> EXERCISE OBJECTIVE:
Output each line of the listing that follows, with every character kept as it is.

══ DATA FOR PROCESSING ══

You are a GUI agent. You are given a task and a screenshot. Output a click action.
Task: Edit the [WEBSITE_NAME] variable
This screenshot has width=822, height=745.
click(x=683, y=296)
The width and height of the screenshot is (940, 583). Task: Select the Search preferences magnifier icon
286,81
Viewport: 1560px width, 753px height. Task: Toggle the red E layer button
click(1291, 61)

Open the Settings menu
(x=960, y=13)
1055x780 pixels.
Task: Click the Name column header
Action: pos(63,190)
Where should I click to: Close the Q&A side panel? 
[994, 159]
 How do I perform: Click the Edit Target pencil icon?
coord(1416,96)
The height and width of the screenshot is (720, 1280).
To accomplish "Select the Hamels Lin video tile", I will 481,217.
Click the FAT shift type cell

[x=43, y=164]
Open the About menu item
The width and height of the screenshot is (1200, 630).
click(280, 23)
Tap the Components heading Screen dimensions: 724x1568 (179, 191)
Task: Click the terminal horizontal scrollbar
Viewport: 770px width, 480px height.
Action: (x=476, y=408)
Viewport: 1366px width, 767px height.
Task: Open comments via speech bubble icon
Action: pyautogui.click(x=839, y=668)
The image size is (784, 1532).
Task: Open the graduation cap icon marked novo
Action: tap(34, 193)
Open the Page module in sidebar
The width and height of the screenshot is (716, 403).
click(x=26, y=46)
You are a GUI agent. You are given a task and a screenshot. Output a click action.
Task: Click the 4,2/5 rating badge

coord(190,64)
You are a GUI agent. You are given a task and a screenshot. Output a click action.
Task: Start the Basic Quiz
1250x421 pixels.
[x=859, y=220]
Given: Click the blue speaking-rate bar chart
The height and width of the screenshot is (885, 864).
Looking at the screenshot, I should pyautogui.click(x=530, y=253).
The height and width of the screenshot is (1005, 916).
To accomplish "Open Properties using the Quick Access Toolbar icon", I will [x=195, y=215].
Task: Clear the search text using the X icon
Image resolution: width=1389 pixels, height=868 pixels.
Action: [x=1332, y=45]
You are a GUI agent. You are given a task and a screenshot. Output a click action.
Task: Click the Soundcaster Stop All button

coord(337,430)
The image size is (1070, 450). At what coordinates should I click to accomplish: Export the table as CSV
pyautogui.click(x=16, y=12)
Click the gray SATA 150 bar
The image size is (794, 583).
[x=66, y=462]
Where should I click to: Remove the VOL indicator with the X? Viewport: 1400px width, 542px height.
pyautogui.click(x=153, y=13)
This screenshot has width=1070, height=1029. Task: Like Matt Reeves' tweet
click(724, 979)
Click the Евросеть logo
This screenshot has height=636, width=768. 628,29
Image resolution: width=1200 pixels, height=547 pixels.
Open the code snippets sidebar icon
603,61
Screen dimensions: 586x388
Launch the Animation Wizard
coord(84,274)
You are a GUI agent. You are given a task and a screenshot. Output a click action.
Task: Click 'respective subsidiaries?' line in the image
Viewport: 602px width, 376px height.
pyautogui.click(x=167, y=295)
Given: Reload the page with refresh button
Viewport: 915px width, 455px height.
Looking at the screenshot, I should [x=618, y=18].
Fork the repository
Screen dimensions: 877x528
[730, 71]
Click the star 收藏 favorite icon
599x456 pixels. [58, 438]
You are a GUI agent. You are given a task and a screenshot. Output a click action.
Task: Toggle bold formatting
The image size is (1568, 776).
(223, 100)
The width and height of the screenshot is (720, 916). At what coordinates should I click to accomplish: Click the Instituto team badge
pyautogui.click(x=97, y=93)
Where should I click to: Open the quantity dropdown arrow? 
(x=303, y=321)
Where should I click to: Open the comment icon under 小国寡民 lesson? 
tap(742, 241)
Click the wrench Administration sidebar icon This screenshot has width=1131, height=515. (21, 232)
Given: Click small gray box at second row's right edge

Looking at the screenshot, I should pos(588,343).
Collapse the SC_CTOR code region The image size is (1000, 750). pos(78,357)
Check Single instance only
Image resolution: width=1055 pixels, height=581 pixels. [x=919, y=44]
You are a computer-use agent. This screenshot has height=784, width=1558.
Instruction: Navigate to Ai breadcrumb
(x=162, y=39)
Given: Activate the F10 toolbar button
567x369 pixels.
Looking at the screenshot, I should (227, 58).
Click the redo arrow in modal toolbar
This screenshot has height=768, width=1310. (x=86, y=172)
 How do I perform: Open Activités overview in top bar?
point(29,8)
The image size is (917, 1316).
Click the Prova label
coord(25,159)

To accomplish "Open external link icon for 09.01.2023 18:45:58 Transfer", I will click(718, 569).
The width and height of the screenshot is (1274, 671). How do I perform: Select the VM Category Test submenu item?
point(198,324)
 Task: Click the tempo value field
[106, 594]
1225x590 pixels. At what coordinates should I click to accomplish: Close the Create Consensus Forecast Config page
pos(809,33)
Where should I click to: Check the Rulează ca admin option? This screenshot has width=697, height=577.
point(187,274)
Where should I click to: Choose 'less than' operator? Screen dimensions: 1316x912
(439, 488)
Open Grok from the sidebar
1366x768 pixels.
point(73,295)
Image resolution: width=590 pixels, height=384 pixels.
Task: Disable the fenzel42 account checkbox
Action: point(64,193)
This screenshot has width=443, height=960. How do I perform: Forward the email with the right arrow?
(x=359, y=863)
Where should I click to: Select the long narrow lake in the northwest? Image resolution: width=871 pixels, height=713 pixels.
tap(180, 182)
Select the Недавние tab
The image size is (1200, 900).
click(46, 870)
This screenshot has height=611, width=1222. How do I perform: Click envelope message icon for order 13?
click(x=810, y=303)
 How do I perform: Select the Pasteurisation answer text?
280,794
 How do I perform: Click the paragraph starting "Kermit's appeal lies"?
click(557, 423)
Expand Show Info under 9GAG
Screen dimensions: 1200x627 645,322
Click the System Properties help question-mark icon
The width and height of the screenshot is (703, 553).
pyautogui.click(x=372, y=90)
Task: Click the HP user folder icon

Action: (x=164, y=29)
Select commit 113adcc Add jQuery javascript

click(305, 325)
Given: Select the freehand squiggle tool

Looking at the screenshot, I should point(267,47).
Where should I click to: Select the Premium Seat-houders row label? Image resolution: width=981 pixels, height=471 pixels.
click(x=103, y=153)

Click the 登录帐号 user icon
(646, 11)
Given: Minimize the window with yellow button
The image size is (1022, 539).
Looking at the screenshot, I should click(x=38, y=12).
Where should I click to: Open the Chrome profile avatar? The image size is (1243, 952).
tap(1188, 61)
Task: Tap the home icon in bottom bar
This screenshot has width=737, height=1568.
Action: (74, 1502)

═══

> ANSWER TO THIS EXERCISE:
You are a GUI agent. You are given a task and a screenshot. Output a click action.
Task: Edit the [WEBSITE_NAME] variable
This screenshot has width=822, height=745.
click(x=683, y=296)
The width and height of the screenshot is (940, 583). Task: Select the Search preferences magnifier icon
286,81
Viewport: 1560px width, 753px height. Task: Toggle the red E layer button
click(1291, 61)

Open the Settings menu
(x=960, y=13)
1055x780 pixels.
Task: Click the Name column header
Action: pos(63,190)
Where should I click to: Close the Q&A side panel? 
[994, 159]
 How do I perform: Click the Edit Target pencil icon?
coord(1416,96)
The height and width of the screenshot is (720, 1280).
To accomplish "Select the Hamels Lin video tile", I will 481,217.
Click the FAT shift type cell

[x=43, y=164]
Open the About menu item
The width and height of the screenshot is (1200, 630).
click(280, 23)
Tap the Components heading Screen dimensions: 724x1568 (179, 191)
Task: Click the terminal horizontal scrollbar
Viewport: 770px width, 480px height.
Action: (x=476, y=408)
Viewport: 1366px width, 767px height.
Task: Open comments via speech bubble icon
Action: pyautogui.click(x=839, y=668)
The image size is (784, 1532).
Task: Open the graduation cap icon marked novo
Action: tap(34, 193)
Open the Page module in sidebar
The width and height of the screenshot is (716, 403).
click(x=26, y=46)
You are a GUI agent. You are given a task and a screenshot. Output a click action.
Task: Click the 4,2/5 rating badge

coord(190,64)
You are a GUI agent. You are given a task and a screenshot. Output a click action.
Task: Start the Basic Quiz
1250x421 pixels.
[x=859, y=220]
Given: Click the blue speaking-rate bar chart
The height and width of the screenshot is (885, 864).
Looking at the screenshot, I should pyautogui.click(x=530, y=253).
The height and width of the screenshot is (1005, 916).
To accomplish "Open Properties using the Quick Access Toolbar icon", I will [x=195, y=215].
Task: Clear the search text using the X icon
Image resolution: width=1389 pixels, height=868 pixels.
Action: [x=1332, y=45]
You are a GUI agent. You are given a task and a screenshot. Output a click action.
Task: Click the Soundcaster Stop All button

coord(337,430)
The image size is (1070, 450). At what coordinates should I click to accomplish: Export the table as CSV
pyautogui.click(x=16, y=12)
Click the gray SATA 150 bar
The image size is (794, 583).
[x=66, y=462]
Where should I click to: Remove the VOL indicator with the X? Viewport: 1400px width, 542px height.
pyautogui.click(x=153, y=13)
This screenshot has width=1070, height=1029. Task: Like Matt Reeves' tweet
click(724, 979)
Click the Евросеть logo
This screenshot has height=636, width=768. 628,29
Image resolution: width=1200 pixels, height=547 pixels.
Open the code snippets sidebar icon
603,61
Screen dimensions: 586x388
Launch the Animation Wizard
coord(84,274)
You are a GUI agent. You are given a task and a screenshot. Output a click action.
Task: Click 'respective subsidiaries?' line in the image
Viewport: 602px width, 376px height.
pyautogui.click(x=167, y=295)
Given: Reload the page with refresh button
Viewport: 915px width, 455px height.
Looking at the screenshot, I should [x=618, y=18].
Fork the repository
Screen dimensions: 877x528
[730, 71]
Click the star 收藏 favorite icon
599x456 pixels. [58, 438]
You are a GUI agent. You are given a task and a screenshot. Output a click action.
Task: Toggle bold formatting
The image size is (1568, 776).
(223, 100)
The width and height of the screenshot is (720, 916). At what coordinates should I click to accomplish: Click the Instituto team badge
pyautogui.click(x=97, y=93)
Where should I click to: Open the quantity dropdown arrow? 
(x=303, y=321)
Where should I click to: Open the comment icon under 小国寡民 lesson? 
tap(742, 241)
Click the wrench Administration sidebar icon This screenshot has width=1131, height=515. (21, 232)
Given: Click small gray box at second row's right edge

Looking at the screenshot, I should pos(588,343).
Collapse the SC_CTOR code region The image size is (1000, 750). pos(78,357)
Check Single instance only
Image resolution: width=1055 pixels, height=581 pixels. [x=919, y=44]
You are a computer-use agent. This screenshot has height=784, width=1558.
Instruction: Navigate to Ai breadcrumb
(x=162, y=39)
Given: Activate the F10 toolbar button
567x369 pixels.
Looking at the screenshot, I should (227, 58).
Click the redo arrow in modal toolbar
This screenshot has height=768, width=1310. (x=86, y=172)
 How do I perform: Open Activités overview in top bar?
point(29,8)
The image size is (917, 1316).
Click the Prova label
coord(25,159)

To accomplish "Open external link icon for 09.01.2023 18:45:58 Transfer", I will click(718, 569).
The width and height of the screenshot is (1274, 671). How do I perform: Select the VM Category Test submenu item?
point(198,324)
 Task: Click the tempo value field
[106, 594]
1225x590 pixels. At what coordinates should I click to accomplish: Close the Create Consensus Forecast Config page
pos(809,33)
Where should I click to: Check the Rulează ca admin option? This screenshot has width=697, height=577.
point(187,274)
Where should I click to: Choose 'less than' operator? Screen dimensions: 1316x912
(439, 488)
Open Grok from the sidebar
1366x768 pixels.
point(73,295)
Image resolution: width=590 pixels, height=384 pixels.
Task: Disable the fenzel42 account checkbox
Action: point(64,193)
This screenshot has width=443, height=960. How do I perform: Forward the email with the right arrow?
(x=359, y=863)
Where should I click to: Select the long narrow lake in the northwest? Image resolution: width=871 pixels, height=713 pixels.
tap(180, 182)
Select the Недавние tab
The image size is (1200, 900).
click(46, 870)
This screenshot has height=611, width=1222. How do I perform: Click envelope message icon for order 13?
click(x=810, y=303)
 How do I perform: Select the Pasteurisation answer text?
280,794
 How do I perform: Click the paragraph starting "Kermit's appeal lies"?
click(557, 423)
Expand Show Info under 9GAG
Screen dimensions: 1200x627 645,322
Click the System Properties help question-mark icon
The width and height of the screenshot is (703, 553).
pyautogui.click(x=372, y=90)
Task: Click the HP user folder icon

Action: (x=164, y=29)
Select commit 113adcc Add jQuery javascript

click(305, 325)
Given: Select the freehand squiggle tool

Looking at the screenshot, I should point(267,47).
Where should I click to: Select the Premium Seat-houders row label? Image resolution: width=981 pixels, height=471 pixels.
click(x=103, y=153)

Click the 登录帐号 user icon
(646, 11)
Given: Minimize the window with yellow button
The image size is (1022, 539).
Looking at the screenshot, I should click(x=38, y=12).
Where should I click to: Open the Chrome profile avatar? The image size is (1243, 952).
tap(1188, 61)
Task: Tap the home icon in bottom bar
This screenshot has width=737, height=1568.
Action: (74, 1502)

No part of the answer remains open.